▼

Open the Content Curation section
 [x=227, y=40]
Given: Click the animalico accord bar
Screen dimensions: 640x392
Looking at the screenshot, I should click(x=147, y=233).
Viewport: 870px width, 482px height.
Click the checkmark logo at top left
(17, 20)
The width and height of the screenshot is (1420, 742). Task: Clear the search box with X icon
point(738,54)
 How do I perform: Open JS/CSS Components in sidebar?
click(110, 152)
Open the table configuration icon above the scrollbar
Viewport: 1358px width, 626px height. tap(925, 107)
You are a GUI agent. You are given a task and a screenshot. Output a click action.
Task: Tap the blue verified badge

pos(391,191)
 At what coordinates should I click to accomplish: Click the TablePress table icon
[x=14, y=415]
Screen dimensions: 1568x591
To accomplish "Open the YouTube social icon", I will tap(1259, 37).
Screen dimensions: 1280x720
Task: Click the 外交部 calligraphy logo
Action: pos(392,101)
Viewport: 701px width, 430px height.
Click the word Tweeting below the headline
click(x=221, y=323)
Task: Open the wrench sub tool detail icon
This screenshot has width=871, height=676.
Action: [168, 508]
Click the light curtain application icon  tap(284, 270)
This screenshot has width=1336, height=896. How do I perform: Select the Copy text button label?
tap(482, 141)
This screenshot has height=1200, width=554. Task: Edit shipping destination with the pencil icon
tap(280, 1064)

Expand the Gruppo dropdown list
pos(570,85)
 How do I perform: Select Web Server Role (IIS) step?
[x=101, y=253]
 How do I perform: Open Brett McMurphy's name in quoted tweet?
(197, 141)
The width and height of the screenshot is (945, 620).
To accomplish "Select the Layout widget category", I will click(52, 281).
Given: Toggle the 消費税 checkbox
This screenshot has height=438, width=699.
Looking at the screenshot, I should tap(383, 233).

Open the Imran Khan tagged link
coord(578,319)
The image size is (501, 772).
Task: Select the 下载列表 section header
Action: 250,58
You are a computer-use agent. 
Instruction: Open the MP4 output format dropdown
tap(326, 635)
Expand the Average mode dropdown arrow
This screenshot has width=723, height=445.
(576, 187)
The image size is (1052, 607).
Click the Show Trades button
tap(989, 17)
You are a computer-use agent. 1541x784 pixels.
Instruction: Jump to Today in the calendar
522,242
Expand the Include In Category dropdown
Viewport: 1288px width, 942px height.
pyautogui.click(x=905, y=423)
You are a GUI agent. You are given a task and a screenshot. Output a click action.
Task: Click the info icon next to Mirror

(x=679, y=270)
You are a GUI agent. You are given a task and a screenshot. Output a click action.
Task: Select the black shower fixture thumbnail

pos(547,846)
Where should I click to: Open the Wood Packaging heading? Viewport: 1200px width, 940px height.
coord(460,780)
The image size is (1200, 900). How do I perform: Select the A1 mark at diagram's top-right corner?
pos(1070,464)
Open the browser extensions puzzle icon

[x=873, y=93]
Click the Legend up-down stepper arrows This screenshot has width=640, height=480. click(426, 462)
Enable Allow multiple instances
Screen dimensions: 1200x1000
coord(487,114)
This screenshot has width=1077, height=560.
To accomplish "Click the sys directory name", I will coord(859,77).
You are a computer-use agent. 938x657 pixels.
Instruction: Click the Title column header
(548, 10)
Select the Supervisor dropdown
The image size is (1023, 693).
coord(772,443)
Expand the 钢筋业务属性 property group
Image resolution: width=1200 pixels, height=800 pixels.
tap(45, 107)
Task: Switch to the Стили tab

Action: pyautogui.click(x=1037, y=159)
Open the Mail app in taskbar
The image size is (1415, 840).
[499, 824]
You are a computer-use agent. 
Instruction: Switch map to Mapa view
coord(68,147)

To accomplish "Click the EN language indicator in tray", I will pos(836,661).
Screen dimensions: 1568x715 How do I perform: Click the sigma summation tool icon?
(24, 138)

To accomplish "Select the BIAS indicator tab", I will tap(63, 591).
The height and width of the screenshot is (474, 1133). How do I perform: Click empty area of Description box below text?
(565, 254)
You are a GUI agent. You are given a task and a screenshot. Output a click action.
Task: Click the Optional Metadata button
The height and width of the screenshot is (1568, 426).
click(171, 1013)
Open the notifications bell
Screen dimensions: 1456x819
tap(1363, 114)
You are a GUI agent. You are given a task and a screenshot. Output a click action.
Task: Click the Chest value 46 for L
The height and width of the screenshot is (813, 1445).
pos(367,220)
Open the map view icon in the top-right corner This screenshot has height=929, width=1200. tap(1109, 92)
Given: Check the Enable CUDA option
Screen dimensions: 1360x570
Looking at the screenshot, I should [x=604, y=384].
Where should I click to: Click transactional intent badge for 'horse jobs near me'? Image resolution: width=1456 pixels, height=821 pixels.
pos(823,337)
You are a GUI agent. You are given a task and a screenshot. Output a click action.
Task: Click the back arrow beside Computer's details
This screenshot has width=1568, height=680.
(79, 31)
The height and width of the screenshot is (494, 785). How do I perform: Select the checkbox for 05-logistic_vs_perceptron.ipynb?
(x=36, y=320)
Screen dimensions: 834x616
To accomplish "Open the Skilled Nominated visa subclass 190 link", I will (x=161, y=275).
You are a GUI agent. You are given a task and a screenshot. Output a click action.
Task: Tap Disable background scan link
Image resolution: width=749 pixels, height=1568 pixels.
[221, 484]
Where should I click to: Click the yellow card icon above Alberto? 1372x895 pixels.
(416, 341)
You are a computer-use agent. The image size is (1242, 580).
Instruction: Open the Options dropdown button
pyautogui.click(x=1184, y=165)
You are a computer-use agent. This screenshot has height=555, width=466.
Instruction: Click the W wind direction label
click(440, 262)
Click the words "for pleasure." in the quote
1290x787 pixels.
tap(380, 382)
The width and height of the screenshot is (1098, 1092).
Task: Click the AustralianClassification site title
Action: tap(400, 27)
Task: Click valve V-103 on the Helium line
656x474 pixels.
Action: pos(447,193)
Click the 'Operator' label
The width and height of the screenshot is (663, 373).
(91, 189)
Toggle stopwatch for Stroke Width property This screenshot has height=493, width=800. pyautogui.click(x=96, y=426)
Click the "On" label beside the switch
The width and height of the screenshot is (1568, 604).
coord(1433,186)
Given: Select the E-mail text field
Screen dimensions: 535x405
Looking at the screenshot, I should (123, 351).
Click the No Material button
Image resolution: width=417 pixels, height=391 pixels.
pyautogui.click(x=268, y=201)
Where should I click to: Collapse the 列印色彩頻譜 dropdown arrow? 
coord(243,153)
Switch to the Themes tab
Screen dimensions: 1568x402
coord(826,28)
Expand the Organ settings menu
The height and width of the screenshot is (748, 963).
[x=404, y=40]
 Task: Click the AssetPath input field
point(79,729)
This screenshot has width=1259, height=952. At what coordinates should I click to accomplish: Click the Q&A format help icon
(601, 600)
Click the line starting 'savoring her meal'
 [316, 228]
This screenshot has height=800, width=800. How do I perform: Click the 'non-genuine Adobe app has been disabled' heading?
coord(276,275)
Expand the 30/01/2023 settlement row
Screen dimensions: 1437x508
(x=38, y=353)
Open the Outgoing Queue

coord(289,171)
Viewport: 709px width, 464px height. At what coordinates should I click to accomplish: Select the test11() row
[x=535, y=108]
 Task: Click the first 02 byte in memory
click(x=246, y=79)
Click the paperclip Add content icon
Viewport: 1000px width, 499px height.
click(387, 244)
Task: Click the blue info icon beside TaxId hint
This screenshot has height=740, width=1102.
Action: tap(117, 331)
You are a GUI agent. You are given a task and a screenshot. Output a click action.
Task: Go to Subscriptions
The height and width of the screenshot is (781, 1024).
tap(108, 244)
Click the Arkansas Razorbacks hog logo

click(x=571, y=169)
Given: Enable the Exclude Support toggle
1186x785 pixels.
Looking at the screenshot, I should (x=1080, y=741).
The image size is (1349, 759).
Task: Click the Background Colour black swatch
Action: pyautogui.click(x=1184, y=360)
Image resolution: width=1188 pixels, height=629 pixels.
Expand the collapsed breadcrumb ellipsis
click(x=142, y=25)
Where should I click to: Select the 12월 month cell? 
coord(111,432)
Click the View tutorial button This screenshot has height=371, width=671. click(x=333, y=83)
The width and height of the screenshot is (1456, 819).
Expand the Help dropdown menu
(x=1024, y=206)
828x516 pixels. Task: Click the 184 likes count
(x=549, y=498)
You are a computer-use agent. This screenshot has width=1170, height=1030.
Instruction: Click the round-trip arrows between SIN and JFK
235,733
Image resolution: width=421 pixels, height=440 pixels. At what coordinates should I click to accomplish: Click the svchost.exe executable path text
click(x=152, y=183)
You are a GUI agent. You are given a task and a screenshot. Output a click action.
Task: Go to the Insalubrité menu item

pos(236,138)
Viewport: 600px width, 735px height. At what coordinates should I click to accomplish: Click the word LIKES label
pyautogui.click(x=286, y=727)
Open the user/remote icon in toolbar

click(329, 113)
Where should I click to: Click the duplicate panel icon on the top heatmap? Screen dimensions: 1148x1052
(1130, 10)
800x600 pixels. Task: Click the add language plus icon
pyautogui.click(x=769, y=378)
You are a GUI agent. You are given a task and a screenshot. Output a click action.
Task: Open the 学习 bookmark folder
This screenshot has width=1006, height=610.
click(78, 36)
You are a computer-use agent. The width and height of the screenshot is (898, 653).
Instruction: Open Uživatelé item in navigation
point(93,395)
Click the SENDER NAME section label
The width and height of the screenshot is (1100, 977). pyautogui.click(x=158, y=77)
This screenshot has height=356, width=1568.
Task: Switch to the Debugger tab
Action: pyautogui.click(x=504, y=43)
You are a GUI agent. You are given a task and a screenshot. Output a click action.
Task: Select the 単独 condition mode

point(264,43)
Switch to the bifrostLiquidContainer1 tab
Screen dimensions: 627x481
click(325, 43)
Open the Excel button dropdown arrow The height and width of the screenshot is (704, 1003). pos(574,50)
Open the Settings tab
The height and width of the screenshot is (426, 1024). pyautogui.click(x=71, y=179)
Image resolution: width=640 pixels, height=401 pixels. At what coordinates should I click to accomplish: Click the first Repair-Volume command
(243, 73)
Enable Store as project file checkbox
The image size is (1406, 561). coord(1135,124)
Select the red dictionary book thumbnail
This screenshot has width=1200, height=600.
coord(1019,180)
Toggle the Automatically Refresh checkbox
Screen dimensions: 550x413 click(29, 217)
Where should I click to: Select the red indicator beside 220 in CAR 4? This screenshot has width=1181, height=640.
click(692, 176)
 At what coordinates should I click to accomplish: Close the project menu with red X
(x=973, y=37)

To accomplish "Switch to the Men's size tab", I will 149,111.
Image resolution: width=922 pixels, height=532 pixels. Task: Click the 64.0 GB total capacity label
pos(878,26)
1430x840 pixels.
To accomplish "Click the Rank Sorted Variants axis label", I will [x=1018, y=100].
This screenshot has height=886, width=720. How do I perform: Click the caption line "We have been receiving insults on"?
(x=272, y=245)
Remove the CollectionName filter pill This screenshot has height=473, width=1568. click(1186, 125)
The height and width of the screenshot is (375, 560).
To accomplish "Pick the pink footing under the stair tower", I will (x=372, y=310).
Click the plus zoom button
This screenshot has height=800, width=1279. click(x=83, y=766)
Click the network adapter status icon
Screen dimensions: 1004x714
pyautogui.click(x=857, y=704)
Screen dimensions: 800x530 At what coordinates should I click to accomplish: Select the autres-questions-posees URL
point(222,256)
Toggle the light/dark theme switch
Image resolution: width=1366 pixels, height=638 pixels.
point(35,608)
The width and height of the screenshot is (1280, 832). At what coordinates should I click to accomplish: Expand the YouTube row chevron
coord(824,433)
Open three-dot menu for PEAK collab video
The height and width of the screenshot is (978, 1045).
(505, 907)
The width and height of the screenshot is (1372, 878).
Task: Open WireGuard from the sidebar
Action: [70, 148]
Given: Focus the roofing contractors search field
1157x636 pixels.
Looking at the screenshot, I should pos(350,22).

▲

** Work to be completed **
Using the data above, return every line that contains the string "light".

** Solution for this task **
Click the light curtain application icon  tap(284, 270)
Toggle the light/dark theme switch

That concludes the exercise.